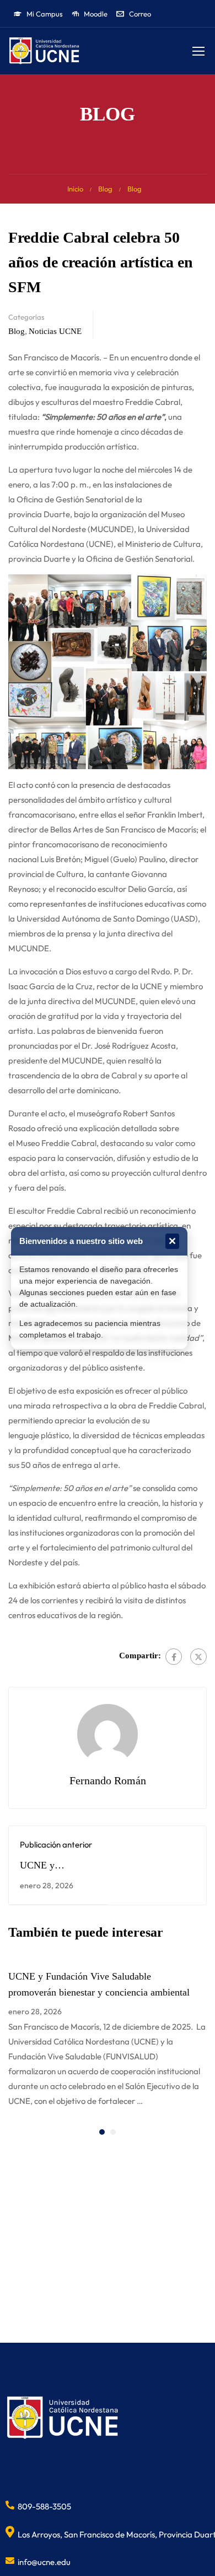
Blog (105, 188)
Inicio (75, 188)
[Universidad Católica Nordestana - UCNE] (44, 51)
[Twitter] (198, 1656)
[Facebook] (173, 1656)
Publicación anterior (56, 1844)
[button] (102, 2132)
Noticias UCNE (55, 331)
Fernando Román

.....

## [Work to complete]
Would you please transcribe the listing in full, exactly, while omitting the images?

## [Exercise response]
Blog (105, 188)
Inicio (75, 188)
[Universidad Católica Nordestana - UCNE] (44, 51)
[Twitter] (198, 1656)
[Facebook] (173, 1656)
Publicación anterior (56, 1844)
[button] (102, 2132)
Noticias UCNE (55, 331)
Fernando Román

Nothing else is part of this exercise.